When he needs an off-ramp from work, Balagia turns to his collection of sports cars and a racetrack in Austin.
“One thing I like about them is when you’re engaged in driving at the track, you get in the zone and the stresses of the day or the season melt away when you’re hitting that corner just right. It makes everything very real and brings you to the present moment,” he said.
When driving at high speeds, “nothing really matters if you don’t get through this present moment.”
Balagia’s interest isn’t in just the cars. It’s also in the power they have and how they make you feel when you’re in the driver’s seat, he said. His collection includes a Lamborghini Huracán, Nissan GTR, BMW M5, 1969 Corvette and a Honda S2000.
He’s not clamoring to add a self-driving car.
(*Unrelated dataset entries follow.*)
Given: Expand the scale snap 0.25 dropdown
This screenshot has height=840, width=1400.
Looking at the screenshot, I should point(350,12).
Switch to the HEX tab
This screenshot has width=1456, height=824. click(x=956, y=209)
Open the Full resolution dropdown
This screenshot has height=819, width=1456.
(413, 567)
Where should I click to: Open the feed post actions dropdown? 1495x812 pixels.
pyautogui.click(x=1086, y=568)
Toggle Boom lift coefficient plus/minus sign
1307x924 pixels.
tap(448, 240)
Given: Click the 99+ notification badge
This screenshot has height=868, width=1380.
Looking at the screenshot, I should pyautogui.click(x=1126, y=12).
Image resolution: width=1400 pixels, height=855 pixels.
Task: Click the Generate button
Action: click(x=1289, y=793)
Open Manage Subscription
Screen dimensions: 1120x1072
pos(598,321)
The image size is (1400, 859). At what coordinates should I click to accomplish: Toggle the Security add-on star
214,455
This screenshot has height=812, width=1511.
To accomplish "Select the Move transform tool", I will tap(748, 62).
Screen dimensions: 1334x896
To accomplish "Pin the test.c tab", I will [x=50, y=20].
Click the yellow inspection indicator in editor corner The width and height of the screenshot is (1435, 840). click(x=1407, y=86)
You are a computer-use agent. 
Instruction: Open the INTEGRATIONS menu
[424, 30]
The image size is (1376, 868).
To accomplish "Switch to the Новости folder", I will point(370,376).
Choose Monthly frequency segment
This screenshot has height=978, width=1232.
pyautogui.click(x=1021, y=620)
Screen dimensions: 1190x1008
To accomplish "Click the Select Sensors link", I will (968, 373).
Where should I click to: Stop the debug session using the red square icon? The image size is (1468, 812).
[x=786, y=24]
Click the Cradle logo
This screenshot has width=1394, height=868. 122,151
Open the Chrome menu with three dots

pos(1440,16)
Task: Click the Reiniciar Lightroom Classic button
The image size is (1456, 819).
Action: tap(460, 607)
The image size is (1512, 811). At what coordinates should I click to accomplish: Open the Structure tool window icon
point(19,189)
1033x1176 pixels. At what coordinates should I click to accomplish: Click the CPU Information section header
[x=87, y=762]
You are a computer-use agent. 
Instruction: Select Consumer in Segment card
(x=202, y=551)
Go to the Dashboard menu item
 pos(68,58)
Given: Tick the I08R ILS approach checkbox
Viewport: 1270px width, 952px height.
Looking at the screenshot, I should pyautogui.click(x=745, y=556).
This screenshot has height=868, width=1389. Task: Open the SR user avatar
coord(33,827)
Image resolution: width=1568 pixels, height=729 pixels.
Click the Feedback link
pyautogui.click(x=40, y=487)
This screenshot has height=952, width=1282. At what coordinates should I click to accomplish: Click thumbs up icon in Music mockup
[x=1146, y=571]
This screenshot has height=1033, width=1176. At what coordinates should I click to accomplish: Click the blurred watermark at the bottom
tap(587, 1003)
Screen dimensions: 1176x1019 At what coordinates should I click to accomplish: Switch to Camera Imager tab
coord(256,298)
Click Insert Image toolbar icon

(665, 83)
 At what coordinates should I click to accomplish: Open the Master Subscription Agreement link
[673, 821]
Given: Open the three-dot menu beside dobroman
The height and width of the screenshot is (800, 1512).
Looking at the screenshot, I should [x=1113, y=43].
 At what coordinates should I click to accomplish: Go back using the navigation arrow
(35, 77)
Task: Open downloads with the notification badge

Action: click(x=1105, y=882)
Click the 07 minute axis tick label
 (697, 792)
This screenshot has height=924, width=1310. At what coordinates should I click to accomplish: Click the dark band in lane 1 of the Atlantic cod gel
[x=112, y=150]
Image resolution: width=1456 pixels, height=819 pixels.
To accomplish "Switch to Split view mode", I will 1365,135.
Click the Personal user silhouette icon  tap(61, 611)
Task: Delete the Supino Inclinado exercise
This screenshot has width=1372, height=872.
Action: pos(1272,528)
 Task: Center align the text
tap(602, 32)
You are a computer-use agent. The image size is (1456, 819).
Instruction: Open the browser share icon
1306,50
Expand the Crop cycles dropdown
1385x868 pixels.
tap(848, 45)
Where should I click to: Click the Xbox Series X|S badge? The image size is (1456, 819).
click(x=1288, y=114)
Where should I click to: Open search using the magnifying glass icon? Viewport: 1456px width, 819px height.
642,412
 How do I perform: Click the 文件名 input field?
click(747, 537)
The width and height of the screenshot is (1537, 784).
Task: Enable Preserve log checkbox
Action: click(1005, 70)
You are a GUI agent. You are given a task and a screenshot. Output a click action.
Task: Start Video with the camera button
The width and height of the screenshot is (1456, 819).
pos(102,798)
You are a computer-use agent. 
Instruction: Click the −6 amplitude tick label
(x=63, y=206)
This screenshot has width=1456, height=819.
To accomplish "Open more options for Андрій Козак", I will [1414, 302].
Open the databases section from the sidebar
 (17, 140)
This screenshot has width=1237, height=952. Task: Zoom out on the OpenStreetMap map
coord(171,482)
“I think the world will be a safer place, but I hate being put in a box and having to go with the flow. That’s why I like driving,” he said.
Seeing Dreams Come True
Although he can’t always steer the outcome, Balagia has enjoyed being part of the real estate industry.
“Real estate is great because we see the benefit of projects we finance,” he said.
Balagia has seen some parts of Austin visibly change, partly through Stallion Funding investments. He’s witnessed underutilized areas come back to life, rundown buildings get a facelift and even crime rates come down in some areas, thanks in part to redevelopment. He’s also seen builders “make their dreams come true” by starting out on smaller rehabs and moving onto increasingly larger jobs.
“It’s very satisfying to see others in a much better place because they partnered with us,” he said.
Seeing the tangible results of the company’s work makes it far more rewarding than traditional investing, Balagia said.
“Real estate really connects with people. We all need to have a place we call home.”